• **Prompt**
Which of the lines below include the word "computer"? Pull each one out.

Source records:
*****

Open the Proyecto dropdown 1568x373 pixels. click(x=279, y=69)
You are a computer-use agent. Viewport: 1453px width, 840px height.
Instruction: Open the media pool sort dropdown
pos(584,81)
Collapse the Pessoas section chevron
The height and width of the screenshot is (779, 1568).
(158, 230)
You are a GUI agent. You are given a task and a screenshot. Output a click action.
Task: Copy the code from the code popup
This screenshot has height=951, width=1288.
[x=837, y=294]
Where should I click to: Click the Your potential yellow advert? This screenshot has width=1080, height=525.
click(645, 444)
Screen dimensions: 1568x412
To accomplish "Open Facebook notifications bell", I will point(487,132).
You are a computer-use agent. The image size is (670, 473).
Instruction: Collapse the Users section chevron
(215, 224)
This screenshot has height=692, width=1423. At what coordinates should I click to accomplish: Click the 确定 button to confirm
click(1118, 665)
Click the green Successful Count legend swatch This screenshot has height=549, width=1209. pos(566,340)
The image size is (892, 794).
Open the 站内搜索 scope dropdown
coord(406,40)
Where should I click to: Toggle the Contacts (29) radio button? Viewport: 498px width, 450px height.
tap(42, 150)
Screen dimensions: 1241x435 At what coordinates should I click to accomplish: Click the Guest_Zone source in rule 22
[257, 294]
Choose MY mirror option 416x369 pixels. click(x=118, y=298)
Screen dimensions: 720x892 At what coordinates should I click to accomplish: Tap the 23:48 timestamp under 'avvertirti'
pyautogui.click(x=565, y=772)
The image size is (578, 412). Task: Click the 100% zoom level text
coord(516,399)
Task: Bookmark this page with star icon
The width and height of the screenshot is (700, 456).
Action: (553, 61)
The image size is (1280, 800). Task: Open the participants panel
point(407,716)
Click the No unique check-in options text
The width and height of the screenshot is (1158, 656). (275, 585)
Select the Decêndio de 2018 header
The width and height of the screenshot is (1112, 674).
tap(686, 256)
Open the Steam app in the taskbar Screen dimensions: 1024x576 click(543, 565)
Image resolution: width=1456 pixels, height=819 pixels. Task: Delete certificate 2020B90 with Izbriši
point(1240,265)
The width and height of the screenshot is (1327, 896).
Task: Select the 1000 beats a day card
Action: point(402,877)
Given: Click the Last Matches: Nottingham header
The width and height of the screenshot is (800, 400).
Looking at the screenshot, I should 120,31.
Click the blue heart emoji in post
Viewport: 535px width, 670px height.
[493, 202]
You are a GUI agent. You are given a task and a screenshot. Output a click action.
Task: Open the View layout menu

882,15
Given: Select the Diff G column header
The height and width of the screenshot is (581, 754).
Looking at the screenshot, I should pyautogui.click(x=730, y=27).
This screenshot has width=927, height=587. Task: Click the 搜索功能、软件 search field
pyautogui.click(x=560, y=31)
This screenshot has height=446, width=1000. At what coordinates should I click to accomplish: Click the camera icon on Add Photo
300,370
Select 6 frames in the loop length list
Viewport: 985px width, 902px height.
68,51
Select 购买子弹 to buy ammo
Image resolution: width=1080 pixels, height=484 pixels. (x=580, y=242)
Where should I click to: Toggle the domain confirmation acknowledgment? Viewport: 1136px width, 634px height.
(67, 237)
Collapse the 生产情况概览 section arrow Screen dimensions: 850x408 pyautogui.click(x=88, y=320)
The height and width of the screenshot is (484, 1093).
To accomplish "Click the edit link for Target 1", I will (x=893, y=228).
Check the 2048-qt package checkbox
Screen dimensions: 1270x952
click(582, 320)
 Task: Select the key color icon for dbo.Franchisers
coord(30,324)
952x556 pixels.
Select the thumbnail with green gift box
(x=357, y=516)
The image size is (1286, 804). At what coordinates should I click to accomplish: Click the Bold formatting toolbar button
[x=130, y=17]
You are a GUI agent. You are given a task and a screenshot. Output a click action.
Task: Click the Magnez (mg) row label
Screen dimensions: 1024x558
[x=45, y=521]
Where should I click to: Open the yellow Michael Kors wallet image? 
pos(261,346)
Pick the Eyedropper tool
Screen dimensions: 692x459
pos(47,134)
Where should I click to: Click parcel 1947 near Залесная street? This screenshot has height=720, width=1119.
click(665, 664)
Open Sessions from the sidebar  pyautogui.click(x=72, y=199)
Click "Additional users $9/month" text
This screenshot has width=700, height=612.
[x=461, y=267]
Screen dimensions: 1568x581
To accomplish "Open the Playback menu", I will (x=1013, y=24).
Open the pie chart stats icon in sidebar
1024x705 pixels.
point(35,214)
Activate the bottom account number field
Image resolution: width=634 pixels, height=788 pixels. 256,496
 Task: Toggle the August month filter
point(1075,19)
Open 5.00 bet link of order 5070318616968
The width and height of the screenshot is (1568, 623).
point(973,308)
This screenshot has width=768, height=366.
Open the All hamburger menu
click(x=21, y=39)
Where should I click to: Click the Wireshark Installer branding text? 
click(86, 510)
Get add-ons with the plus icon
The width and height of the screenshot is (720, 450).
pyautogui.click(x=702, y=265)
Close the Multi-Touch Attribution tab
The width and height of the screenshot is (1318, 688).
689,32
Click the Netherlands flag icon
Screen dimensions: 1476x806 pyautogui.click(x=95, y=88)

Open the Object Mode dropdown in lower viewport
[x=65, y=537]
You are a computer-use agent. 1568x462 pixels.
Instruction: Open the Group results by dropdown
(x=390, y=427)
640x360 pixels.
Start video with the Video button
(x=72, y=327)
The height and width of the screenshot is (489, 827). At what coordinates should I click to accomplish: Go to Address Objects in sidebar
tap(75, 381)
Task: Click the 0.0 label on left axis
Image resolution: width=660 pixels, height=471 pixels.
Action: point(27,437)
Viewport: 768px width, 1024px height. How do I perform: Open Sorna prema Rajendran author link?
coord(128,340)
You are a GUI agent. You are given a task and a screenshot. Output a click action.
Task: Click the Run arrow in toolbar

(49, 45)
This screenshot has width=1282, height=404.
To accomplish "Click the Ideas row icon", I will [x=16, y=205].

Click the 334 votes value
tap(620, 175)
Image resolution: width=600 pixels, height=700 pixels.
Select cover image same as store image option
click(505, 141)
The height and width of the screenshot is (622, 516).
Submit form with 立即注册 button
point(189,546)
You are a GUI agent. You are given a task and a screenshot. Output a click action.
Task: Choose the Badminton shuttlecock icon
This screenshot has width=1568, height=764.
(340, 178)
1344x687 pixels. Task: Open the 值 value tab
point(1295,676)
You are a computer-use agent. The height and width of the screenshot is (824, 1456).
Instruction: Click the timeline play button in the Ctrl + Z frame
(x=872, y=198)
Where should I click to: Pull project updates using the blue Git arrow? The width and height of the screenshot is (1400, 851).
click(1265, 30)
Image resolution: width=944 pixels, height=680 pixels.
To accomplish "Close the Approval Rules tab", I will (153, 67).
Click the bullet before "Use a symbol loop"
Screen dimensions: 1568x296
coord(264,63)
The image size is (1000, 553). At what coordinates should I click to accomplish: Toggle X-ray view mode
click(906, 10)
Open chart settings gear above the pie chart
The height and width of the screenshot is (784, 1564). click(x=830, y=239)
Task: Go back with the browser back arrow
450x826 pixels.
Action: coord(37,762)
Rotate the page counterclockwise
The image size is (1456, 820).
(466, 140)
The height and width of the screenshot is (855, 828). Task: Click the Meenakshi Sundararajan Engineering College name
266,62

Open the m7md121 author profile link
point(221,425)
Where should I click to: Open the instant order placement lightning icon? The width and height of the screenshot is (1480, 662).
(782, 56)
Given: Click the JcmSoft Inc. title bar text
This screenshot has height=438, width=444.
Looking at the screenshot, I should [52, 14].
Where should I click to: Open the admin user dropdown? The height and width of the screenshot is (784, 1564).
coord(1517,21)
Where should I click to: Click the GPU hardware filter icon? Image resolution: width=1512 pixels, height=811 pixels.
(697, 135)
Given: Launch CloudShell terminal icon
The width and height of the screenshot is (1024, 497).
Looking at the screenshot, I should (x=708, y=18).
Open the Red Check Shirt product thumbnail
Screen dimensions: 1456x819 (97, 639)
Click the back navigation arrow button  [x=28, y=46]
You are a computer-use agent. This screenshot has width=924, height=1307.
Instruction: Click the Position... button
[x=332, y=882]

*****

• **Result below**
You are a computer-use agent. Viewport: 1453px width, 840px height.
You are a computer-use agent. The image size is (670, 473).
You are a computer-use agent. 1568x462 pixels.
You are a computer-use agent. The height and width of the screenshot is (824, 1456).
You are a computer-use agent. This screenshot has width=924, height=1307.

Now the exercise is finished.